> _WHAT TO DO_
Give the data again exactly as it is written.

** Opening DATA PROVIDED block **

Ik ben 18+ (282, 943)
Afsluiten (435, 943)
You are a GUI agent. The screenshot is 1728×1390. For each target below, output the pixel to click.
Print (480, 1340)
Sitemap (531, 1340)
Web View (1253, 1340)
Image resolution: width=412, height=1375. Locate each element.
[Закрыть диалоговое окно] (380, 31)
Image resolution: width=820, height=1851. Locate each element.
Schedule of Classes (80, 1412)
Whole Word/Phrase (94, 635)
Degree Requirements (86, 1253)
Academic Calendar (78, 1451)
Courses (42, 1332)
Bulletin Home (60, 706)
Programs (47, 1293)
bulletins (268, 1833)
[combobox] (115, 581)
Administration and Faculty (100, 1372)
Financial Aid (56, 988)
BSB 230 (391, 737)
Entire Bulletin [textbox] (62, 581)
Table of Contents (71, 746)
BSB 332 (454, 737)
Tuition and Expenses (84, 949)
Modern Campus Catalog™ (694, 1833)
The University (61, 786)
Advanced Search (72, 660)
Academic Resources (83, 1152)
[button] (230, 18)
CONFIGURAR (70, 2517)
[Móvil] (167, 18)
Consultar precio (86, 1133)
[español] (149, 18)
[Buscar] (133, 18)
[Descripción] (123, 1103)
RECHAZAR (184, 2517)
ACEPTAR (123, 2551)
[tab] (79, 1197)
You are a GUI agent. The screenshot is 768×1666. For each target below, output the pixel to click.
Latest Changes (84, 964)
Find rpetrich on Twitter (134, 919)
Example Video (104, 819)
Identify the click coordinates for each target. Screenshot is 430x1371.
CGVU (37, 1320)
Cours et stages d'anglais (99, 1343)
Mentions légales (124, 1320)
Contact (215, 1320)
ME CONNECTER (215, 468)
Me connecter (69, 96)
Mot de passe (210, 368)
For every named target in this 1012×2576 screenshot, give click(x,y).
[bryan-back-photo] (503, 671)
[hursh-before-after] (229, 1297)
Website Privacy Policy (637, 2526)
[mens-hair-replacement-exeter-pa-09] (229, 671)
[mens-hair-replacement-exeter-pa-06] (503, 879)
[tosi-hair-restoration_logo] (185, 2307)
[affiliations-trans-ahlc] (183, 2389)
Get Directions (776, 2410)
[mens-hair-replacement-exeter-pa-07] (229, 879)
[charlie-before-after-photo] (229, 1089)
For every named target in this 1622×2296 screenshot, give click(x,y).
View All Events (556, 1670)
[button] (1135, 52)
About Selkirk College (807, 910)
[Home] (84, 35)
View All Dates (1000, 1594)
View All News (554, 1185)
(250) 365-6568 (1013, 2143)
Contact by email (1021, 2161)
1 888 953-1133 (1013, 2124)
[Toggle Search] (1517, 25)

** Closing DATA PROVIDED block **

> _RESULT OF THIS TASK_
Ik ben 18+ (282, 943)
Afsluiten (435, 943)
You are a GUI agent. The screenshot is 1728×1390. For each target below, output the pixel to click.
Print (480, 1340)
Sitemap (531, 1340)
Web View (1253, 1340)
Image resolution: width=412, height=1375. Locate each element.
[Закрыть диалоговое окно] (380, 31)
Image resolution: width=820, height=1851. Locate each element.
Schedule of Classes (80, 1412)
Whole Word/Phrase (94, 635)
Degree Requirements (86, 1253)
Academic Calendar (78, 1451)
Courses (42, 1332)
Bulletin Home (60, 706)
Programs (47, 1293)
bulletins (268, 1833)
[combobox] (115, 581)
Administration and Faculty (100, 1372)
Financial Aid (56, 988)
BSB 230 (391, 737)
Entire Bulletin [textbox] (62, 581)
Table of Contents (71, 746)
BSB 332 (454, 737)
Tuition and Expenses (84, 949)
Modern Campus Catalog™ (694, 1833)
The University (61, 786)
Advanced Search (72, 660)
Academic Resources (83, 1152)
[button] (230, 18)
CONFIGURAR (70, 2517)
[Móvil] (167, 18)
Consultar precio (86, 1133)
[español] (149, 18)
[Buscar] (133, 18)
[Descripción] (123, 1103)
RECHAZAR (184, 2517)
ACEPTAR (123, 2551)
[tab] (79, 1197)
You are a GUI agent. The screenshot is 768×1666. For each target below, output the pixel to click.
Latest Changes (84, 964)
Find rpetrich on Twitter (134, 919)
Example Video (104, 819)
Identify the click coordinates for each target. Screenshot is 430x1371.
CGVU (37, 1320)
Cours et stages d'anglais (99, 1343)
Mentions légales (124, 1320)
Contact (215, 1320)
ME CONNECTER (215, 468)
Me connecter (69, 96)
Mot de passe (210, 368)
For every named target in this 1012×2576 screenshot, give click(x,y).
[bryan-back-photo] (503, 671)
[hursh-before-after] (229, 1297)
Website Privacy Policy (637, 2526)
[mens-hair-replacement-exeter-pa-09] (229, 671)
[mens-hair-replacement-exeter-pa-06] (503, 879)
[tosi-hair-restoration_logo] (185, 2307)
[affiliations-trans-ahlc] (183, 2389)
Get Directions (776, 2410)
[mens-hair-replacement-exeter-pa-07] (229, 879)
[charlie-before-after-photo] (229, 1089)
For every named target in this 1622×2296 screenshot, give click(x,y).
View All Events (556, 1670)
[button] (1135, 52)
About Selkirk College (807, 910)
[Home] (84, 35)
View All Dates (1000, 1594)
View All News (554, 1185)
(250) 365-6568 (1013, 2143)
Contact by email (1021, 2161)
1 888 953-1133 (1013, 2124)
[Toggle Search] (1517, 25)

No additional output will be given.